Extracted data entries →
═══

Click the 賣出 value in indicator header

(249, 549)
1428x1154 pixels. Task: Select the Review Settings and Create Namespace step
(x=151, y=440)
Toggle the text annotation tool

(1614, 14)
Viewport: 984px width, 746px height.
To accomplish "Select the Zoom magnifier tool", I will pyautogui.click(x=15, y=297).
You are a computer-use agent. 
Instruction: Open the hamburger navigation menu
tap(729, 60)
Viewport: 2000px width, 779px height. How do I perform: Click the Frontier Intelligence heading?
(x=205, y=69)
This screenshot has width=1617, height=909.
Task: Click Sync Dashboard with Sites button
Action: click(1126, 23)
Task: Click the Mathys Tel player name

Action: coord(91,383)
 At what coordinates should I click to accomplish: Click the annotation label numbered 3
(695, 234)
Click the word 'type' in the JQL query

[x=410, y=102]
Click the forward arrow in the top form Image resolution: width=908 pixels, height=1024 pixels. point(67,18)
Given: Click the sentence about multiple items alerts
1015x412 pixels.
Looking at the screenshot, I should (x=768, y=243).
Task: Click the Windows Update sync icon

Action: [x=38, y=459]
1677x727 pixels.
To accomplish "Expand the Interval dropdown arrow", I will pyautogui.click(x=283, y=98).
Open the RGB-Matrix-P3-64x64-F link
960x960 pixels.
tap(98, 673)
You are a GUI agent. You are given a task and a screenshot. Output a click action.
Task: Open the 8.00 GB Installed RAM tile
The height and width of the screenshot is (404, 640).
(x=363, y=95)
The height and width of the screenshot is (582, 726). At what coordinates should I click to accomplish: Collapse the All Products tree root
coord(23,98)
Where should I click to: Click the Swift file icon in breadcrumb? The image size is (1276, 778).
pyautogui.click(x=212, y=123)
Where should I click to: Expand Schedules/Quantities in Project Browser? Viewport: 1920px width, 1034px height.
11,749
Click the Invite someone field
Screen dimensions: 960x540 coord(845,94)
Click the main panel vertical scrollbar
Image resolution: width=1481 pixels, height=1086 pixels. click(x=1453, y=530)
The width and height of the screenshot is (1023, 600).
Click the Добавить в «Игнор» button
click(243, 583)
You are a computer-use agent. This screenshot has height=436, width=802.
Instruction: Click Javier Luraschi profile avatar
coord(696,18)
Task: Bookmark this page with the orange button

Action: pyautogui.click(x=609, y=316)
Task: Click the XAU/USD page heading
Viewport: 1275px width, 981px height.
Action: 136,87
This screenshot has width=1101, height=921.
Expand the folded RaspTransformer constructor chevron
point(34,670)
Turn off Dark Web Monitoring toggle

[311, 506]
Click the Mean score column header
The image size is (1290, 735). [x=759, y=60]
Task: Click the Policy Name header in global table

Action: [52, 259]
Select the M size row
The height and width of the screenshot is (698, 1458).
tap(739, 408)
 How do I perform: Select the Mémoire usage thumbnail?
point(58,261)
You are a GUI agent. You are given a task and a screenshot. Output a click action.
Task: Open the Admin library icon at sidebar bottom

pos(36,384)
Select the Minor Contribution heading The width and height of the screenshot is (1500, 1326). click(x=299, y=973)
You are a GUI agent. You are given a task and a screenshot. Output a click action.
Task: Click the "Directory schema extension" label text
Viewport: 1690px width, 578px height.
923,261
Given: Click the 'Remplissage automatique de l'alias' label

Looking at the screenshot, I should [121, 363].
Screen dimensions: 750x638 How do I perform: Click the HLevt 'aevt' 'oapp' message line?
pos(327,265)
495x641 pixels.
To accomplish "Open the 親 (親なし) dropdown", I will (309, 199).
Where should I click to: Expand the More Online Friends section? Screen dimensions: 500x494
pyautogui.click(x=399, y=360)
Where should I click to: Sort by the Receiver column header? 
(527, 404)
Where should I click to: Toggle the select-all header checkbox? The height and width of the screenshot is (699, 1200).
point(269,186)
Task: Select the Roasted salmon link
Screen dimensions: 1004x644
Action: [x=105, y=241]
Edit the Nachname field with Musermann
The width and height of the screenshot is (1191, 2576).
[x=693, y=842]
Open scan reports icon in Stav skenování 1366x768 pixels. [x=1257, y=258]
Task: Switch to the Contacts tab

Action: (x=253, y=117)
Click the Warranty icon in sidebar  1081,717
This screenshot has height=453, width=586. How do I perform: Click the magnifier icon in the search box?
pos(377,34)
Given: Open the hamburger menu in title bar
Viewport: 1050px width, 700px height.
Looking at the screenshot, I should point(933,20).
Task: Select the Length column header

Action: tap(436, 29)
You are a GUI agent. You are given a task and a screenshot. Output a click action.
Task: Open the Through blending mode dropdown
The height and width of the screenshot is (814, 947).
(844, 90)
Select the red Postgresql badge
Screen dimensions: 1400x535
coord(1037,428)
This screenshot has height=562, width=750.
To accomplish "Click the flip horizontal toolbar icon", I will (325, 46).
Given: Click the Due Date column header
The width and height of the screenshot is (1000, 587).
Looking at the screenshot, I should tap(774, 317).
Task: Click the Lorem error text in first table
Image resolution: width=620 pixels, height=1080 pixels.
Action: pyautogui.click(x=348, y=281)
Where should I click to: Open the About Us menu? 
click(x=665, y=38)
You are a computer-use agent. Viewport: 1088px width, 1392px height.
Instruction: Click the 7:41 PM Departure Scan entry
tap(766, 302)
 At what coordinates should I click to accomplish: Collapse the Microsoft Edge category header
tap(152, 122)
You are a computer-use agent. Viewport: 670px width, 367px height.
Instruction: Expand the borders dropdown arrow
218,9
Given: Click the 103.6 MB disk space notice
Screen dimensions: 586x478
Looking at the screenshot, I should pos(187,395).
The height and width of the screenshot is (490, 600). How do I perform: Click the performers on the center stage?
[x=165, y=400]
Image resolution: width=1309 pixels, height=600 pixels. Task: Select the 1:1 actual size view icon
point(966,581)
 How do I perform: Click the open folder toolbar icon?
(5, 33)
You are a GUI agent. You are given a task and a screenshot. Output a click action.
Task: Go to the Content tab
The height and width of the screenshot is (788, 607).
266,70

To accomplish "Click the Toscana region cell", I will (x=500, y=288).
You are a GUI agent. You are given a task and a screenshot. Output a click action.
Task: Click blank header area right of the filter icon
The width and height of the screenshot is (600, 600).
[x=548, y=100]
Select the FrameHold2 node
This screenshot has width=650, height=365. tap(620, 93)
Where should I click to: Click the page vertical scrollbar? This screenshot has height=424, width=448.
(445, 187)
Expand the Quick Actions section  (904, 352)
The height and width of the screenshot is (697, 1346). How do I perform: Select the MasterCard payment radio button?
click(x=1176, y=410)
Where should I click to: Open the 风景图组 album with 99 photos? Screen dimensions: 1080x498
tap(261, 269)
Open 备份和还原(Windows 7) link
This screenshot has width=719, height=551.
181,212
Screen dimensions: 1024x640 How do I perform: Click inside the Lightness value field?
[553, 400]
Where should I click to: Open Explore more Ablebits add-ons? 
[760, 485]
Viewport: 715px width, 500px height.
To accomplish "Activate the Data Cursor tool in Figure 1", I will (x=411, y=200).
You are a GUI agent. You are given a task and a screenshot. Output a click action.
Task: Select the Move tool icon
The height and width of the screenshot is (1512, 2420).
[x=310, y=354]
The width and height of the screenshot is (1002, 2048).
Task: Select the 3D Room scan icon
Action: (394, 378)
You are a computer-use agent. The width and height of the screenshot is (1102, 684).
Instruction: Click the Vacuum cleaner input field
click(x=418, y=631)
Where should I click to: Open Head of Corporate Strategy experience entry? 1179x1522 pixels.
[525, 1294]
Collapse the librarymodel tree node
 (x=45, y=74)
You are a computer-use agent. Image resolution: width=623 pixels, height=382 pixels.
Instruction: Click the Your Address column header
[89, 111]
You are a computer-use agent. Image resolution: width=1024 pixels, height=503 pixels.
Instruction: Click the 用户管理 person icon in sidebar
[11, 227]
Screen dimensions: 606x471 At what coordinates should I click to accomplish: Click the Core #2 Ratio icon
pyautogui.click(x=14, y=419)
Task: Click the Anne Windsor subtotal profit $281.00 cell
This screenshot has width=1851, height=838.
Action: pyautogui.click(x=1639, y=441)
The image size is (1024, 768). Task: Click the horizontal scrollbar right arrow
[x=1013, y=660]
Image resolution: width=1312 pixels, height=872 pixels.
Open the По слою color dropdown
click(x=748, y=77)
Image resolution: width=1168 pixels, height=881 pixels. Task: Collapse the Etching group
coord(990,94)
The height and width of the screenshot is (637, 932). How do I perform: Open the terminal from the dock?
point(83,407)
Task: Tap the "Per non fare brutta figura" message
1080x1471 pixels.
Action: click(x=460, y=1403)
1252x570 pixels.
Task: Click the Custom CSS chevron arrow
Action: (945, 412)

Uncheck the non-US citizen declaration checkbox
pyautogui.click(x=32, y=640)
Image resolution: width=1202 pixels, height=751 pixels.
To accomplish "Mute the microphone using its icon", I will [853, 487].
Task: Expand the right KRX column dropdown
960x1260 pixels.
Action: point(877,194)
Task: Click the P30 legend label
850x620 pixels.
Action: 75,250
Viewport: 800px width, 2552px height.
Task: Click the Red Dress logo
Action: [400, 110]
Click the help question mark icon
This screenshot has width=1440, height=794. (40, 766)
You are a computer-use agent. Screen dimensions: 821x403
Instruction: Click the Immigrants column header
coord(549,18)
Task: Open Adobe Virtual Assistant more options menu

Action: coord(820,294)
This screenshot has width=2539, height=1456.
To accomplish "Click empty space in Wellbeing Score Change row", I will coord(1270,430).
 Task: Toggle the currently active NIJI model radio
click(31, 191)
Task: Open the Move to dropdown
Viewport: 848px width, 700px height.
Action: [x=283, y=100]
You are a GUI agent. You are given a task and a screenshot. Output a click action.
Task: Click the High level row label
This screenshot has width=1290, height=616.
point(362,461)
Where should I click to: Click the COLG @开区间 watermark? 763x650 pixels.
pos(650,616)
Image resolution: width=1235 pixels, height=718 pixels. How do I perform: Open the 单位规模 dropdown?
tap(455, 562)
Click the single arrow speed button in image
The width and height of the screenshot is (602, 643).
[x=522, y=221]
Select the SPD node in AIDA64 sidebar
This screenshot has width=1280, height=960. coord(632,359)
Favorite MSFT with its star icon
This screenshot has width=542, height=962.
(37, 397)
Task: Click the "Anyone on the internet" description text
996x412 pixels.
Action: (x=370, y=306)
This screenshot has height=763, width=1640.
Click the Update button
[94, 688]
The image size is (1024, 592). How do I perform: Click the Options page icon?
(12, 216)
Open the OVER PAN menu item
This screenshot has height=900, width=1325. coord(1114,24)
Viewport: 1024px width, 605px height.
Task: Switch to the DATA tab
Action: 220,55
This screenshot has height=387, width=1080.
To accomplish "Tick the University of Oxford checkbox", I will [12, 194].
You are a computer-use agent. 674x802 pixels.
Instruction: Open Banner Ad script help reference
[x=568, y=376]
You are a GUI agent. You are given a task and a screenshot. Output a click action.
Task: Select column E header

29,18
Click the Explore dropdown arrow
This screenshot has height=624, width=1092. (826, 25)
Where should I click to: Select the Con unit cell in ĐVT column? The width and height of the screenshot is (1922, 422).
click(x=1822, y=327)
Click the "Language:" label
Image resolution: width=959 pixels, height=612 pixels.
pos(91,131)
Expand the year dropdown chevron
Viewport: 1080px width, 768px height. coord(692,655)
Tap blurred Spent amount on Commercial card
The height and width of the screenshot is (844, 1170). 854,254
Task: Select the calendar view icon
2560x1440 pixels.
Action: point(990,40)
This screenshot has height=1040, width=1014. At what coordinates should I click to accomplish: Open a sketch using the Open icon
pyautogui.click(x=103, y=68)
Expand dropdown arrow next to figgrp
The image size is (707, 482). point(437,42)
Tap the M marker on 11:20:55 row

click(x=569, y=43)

═══

WHAT IS EXPECTED →
Of the entries above, repeat exactly the lines between the line with "Instruction: Click the 7:41" and the line with "Task: Go to the Content tab", inclusive, and no others.

REPLY TO THE TASK →
Instruction: Click the 7:41 PM Departure Scan entry
tap(766, 302)
 At what coordinates should I click to accomplish: Collapse the Microsoft Edge category header
tap(152, 122)
You are a computer-use agent. Viewport: 670px width, 367px height.
Instruction: Expand the borders dropdown arrow
218,9
Given: Click the 103.6 MB disk space notice
Screen dimensions: 586x478
Looking at the screenshot, I should pos(187,395).
The height and width of the screenshot is (490, 600). How do I perform: Click the performers on the center stage?
[x=165, y=400]
Image resolution: width=1309 pixels, height=600 pixels. Task: Select the 1:1 actual size view icon
point(966,581)
 How do I perform: Click the open folder toolbar icon?
(5, 33)
You are a GUI agent. You are given a task and a screenshot. Output a click action.
Task: Go to the Content tab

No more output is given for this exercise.